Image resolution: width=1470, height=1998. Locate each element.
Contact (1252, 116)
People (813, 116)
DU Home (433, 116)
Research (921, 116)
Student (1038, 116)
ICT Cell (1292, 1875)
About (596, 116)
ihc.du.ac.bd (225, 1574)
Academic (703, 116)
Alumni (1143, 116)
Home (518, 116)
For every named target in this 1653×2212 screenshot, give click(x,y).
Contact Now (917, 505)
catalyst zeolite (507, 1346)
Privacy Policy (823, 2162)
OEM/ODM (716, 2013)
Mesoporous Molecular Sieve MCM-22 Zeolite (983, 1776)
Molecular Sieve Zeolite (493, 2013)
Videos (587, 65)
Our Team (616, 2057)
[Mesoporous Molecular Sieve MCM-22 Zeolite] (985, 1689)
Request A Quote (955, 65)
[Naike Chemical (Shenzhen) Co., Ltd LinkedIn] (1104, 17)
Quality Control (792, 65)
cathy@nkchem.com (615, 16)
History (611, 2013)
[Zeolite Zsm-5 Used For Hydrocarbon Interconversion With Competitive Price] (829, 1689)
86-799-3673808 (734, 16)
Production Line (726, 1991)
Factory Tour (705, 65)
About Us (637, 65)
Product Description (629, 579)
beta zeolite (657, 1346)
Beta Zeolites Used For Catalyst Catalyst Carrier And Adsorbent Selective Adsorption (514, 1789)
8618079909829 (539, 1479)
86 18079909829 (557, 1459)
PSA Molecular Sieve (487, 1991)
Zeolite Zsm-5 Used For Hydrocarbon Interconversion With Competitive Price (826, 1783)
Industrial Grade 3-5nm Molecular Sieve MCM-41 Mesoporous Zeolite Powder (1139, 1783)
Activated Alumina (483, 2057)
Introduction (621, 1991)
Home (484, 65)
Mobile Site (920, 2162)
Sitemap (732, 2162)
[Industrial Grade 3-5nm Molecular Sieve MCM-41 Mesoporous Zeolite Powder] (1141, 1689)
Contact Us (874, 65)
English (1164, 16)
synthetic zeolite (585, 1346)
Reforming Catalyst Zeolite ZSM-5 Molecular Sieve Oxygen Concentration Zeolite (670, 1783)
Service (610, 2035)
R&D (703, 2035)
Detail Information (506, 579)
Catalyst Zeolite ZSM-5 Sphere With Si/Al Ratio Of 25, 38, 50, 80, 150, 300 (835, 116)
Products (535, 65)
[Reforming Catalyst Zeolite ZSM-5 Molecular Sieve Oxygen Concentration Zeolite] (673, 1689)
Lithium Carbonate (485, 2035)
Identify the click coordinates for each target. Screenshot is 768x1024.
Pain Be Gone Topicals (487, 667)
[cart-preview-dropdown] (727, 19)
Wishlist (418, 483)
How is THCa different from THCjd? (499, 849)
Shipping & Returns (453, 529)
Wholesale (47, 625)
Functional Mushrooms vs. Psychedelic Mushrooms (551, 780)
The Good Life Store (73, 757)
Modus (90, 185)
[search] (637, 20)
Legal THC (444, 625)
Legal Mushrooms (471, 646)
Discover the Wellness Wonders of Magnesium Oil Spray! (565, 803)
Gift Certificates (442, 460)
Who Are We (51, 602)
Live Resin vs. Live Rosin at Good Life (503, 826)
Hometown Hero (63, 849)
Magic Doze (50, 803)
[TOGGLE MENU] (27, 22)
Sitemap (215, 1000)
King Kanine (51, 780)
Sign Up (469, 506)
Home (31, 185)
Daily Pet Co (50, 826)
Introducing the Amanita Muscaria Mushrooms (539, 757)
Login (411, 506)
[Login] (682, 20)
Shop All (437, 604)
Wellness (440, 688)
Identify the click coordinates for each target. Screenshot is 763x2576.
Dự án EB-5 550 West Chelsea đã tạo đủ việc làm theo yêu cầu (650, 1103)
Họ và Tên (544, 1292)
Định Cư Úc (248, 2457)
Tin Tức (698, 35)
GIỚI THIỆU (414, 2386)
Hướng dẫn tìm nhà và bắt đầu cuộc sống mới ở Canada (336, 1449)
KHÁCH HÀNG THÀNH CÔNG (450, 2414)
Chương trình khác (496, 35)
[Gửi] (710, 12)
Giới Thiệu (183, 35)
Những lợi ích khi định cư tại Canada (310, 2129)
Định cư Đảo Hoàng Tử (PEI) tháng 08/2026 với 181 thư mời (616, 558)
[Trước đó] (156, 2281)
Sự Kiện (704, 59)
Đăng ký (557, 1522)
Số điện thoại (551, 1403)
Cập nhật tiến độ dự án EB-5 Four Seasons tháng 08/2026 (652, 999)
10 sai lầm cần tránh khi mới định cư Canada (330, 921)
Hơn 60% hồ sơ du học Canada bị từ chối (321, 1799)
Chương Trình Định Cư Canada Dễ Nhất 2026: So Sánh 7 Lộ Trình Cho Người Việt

——

## [THE TASK]
Your task is to extract all of the records exactly.

## [EXERCISE RESPONSE]
Image resolution: width=1470, height=1998. Locate each element.
Contact (1252, 116)
People (813, 116)
DU Home (433, 116)
Research (921, 116)
Student (1038, 116)
ICT Cell (1292, 1875)
About (596, 116)
ihc.du.ac.bd (225, 1574)
Academic (703, 116)
Alumni (1143, 116)
Home (518, 116)
For every named target in this 1653×2212 screenshot, give click(x,y).
Contact Now (917, 505)
catalyst zeolite (507, 1346)
Privacy Policy (823, 2162)
OEM/ODM (716, 2013)
Mesoporous Molecular Sieve MCM-22 Zeolite (983, 1776)
Molecular Sieve Zeolite (493, 2013)
Videos (587, 65)
Our Team (616, 2057)
[Mesoporous Molecular Sieve MCM-22 Zeolite] (985, 1689)
Request A Quote (955, 65)
[Naike Chemical (Shenzhen) Co., Ltd LinkedIn] (1104, 17)
Quality Control (792, 65)
cathy@nkchem.com (615, 16)
History (611, 2013)
[Zeolite Zsm-5 Used For Hydrocarbon Interconversion With Competitive Price] (829, 1689)
86-799-3673808 (734, 16)
Production Line (726, 1991)
Factory Tour (705, 65)
About Us (637, 65)
Product Description (629, 579)
beta zeolite (657, 1346)
Beta Zeolites Used For Catalyst Catalyst Carrier And Adsorbent Selective Adsorption (514, 1789)
8618079909829 (539, 1479)
86 18079909829 (557, 1459)
PSA Molecular Sieve (487, 1991)
Zeolite Zsm-5 Used For Hydrocarbon Interconversion With Competitive Price (826, 1783)
Industrial Grade 3-5nm Molecular Sieve MCM-41 Mesoporous Zeolite Powder (1139, 1783)
Activated Alumina (483, 2057)
Introduction (621, 1991)
Home (484, 65)
Mobile Site (920, 2162)
Sitemap (732, 2162)
[Industrial Grade 3-5nm Molecular Sieve MCM-41 Mesoporous Zeolite Powder] (1141, 1689)
Contact Us (874, 65)
English (1164, 16)
synthetic zeolite (585, 1346)
Reforming Catalyst Zeolite ZSM-5 Molecular Sieve Oxygen Concentration Zeolite (670, 1783)
Service (610, 2035)
R&D (703, 2035)
Detail Information (506, 579)
Catalyst Zeolite ZSM-5 Sphere With Si/Al Ratio Of 25, 38, 50, 80, 150, 300 (835, 116)
Products (535, 65)
[Reforming Catalyst Zeolite ZSM-5 Molecular Sieve Oxygen Concentration Zeolite] (673, 1689)
Lithium Carbonate (485, 2035)
Identify the click coordinates for each target. Screenshot is 768x1024.
Pain Be Gone Topicals (487, 667)
[cart-preview-dropdown] (727, 19)
Wishlist (418, 483)
How is THCa different from THCjd? (499, 849)
Shipping & Returns (453, 529)
Wholesale (47, 625)
Functional Mushrooms vs. Psychedelic Mushrooms (551, 780)
The Good Life Store (73, 757)
Modus (90, 185)
[search] (637, 20)
Legal THC (444, 625)
Legal Mushrooms (471, 646)
Discover the Wellness Wonders of Magnesium Oil Spray! (565, 803)
Gift Certificates (442, 460)
Who Are We (51, 602)
Live Resin vs. Live Rosin at Good Life (503, 826)
Hometown Hero (63, 849)
Magic Doze (50, 803)
[TOGGLE MENU] (27, 22)
Sitemap (215, 1000)
King Kanine (51, 780)
Sign Up (469, 506)
Home (31, 185)
Daily Pet Co (50, 826)
Introducing the Amanita Muscaria Mushrooms (539, 757)
Login (411, 506)
[Login] (682, 20)
Shop All (437, 604)
Wellness (440, 688)
Identify the click coordinates for each target. Screenshot is 763x2576.
Dự án EB-5 550 West Chelsea đã tạo đủ việc làm theo yêu cầu (650, 1103)
Họ và Tên (544, 1292)
Định Cư Úc (248, 2457)
Tin Tức (698, 35)
GIỚI THIỆU (414, 2386)
Hướng dẫn tìm nhà và bắt đầu cuộc sống mới ở Canada (336, 1449)
KHÁCH HÀNG THÀNH CÔNG (450, 2414)
Chương trình khác (496, 35)
[Gửi] (710, 12)
Giới Thiệu (183, 35)
Những lợi ích khi định cư tại Canada (310, 2129)
Định cư Đảo Hoàng Tử (PEI) tháng 08/2026 với 181 thư mời (616, 558)
[Trước đó] (156, 2281)
Sự Kiện (704, 59)
Đăng ký (557, 1522)
Số điện thoại (551, 1403)
Cập nhật tiến độ dự án EB-5 Four Seasons tháng 08/2026 (652, 999)
10 sai lầm cần tránh khi mới định cư Canada (330, 921)
Hơn 60% hồ sơ du học Canada bị từ chối (321, 1799)
Chương Trình Định Cư Canada Dễ Nhất 2026: So Sánh 7 Lộ Trình Cho Người Việt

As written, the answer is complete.